-- RECORDS PROVIDED --
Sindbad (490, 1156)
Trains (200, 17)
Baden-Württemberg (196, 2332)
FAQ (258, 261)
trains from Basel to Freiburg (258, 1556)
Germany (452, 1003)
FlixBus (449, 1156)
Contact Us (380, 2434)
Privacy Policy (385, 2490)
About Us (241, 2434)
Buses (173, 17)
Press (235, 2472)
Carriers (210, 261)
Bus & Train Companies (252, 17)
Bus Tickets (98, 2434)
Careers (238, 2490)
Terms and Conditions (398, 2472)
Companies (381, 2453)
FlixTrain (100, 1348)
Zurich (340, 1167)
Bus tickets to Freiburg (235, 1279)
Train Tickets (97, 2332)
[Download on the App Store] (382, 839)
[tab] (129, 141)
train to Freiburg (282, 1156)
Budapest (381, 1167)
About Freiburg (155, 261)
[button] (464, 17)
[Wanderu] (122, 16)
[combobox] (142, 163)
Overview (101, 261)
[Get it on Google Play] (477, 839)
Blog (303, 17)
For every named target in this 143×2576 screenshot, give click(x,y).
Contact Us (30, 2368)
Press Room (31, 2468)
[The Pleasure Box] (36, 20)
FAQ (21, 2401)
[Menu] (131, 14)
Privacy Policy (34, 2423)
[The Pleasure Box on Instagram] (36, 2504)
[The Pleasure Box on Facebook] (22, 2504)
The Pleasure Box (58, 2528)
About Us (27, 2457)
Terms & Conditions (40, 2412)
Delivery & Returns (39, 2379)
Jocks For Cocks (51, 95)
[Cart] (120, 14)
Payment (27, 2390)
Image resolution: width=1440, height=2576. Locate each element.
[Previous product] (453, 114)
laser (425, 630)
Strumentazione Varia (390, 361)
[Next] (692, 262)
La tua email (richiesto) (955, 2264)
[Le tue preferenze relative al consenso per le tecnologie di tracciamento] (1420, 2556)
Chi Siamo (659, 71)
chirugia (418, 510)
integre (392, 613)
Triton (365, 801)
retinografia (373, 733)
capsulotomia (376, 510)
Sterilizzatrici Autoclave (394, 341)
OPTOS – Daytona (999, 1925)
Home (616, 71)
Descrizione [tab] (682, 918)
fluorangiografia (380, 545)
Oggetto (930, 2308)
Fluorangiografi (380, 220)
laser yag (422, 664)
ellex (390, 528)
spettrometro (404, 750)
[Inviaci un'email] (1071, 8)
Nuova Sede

-- TASK BRIEF --
Write out exactly the lines from the start of the material through the line with "Terms and Conditions (398, 2472)". No other output is expected.

-- TASK SOLUTION --
Sindbad (490, 1156)
Trains (200, 17)
Baden-Württemberg (196, 2332)
FAQ (258, 261)
trains from Basel to Freiburg (258, 1556)
Germany (452, 1003)
FlixBus (449, 1156)
Contact Us (380, 2434)
Privacy Policy (385, 2490)
About Us (241, 2434)
Buses (173, 17)
Press (235, 2472)
Carriers (210, 261)
Bus & Train Companies (252, 17)
Bus Tickets (98, 2434)
Careers (238, 2490)
Terms and Conditions (398, 2472)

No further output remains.